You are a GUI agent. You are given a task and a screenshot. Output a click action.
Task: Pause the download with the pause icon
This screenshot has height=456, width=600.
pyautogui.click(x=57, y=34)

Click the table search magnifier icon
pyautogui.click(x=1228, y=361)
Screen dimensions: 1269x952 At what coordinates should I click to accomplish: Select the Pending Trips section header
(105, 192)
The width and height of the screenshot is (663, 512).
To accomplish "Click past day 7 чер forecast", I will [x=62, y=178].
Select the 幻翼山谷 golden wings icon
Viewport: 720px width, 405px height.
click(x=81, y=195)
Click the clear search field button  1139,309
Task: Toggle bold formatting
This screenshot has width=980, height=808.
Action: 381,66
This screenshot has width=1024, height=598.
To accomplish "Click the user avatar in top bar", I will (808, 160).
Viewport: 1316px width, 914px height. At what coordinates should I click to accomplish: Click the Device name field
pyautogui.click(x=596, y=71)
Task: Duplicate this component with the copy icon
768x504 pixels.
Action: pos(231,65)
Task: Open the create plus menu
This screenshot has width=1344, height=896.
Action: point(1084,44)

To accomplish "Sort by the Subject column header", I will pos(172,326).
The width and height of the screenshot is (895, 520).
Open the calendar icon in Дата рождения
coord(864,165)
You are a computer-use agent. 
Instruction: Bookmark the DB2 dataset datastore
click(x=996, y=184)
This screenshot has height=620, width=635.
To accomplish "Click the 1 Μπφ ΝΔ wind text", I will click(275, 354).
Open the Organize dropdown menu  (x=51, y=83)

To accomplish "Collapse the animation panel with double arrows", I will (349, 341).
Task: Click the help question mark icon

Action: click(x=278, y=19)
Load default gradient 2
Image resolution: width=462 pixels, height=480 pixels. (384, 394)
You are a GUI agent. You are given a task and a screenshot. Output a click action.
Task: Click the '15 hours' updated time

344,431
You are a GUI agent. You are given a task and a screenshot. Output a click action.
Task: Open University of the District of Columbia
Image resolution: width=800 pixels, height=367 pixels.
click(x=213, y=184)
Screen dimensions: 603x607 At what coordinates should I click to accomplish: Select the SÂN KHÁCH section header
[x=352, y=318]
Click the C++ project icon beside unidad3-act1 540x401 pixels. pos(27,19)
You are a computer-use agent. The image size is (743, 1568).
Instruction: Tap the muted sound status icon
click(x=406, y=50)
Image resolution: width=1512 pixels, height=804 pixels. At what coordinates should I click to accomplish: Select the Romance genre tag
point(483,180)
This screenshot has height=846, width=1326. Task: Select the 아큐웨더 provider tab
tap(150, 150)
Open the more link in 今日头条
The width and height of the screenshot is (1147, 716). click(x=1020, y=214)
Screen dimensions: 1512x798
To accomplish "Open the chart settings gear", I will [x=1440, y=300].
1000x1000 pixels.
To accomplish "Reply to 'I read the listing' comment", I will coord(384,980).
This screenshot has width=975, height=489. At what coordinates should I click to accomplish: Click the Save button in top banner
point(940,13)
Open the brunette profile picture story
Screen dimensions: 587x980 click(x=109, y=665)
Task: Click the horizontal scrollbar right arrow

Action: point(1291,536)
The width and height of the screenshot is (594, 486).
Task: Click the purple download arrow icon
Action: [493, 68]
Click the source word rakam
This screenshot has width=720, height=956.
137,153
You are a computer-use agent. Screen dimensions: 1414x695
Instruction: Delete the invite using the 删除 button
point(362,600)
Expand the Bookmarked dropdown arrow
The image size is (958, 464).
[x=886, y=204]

---

Stated exercise:
Update the records from the line containing "Select the 幻翼山谷 golden wings icon" down to the line containing "Action: pos(231,65)". Write out only those lines, with "bold" changed to "italic" and everything else left as it is.

Result for this task:
Select the 幻翼山谷 golden wings icon
Viewport: 720px width, 405px height.
click(x=81, y=195)
Click the clear search field button  1139,309
Task: Toggle italic formatting
This screenshot has width=980, height=808.
Action: 381,66
This screenshot has width=1024, height=598.
To accomplish "Click the user avatar in top bar", I will (808, 160).
Viewport: 1316px width, 914px height. At what coordinates should I click to accomplish: Click the Device name field
pyautogui.click(x=596, y=71)
Task: Duplicate this component with the copy icon
768x504 pixels.
Action: pos(231,65)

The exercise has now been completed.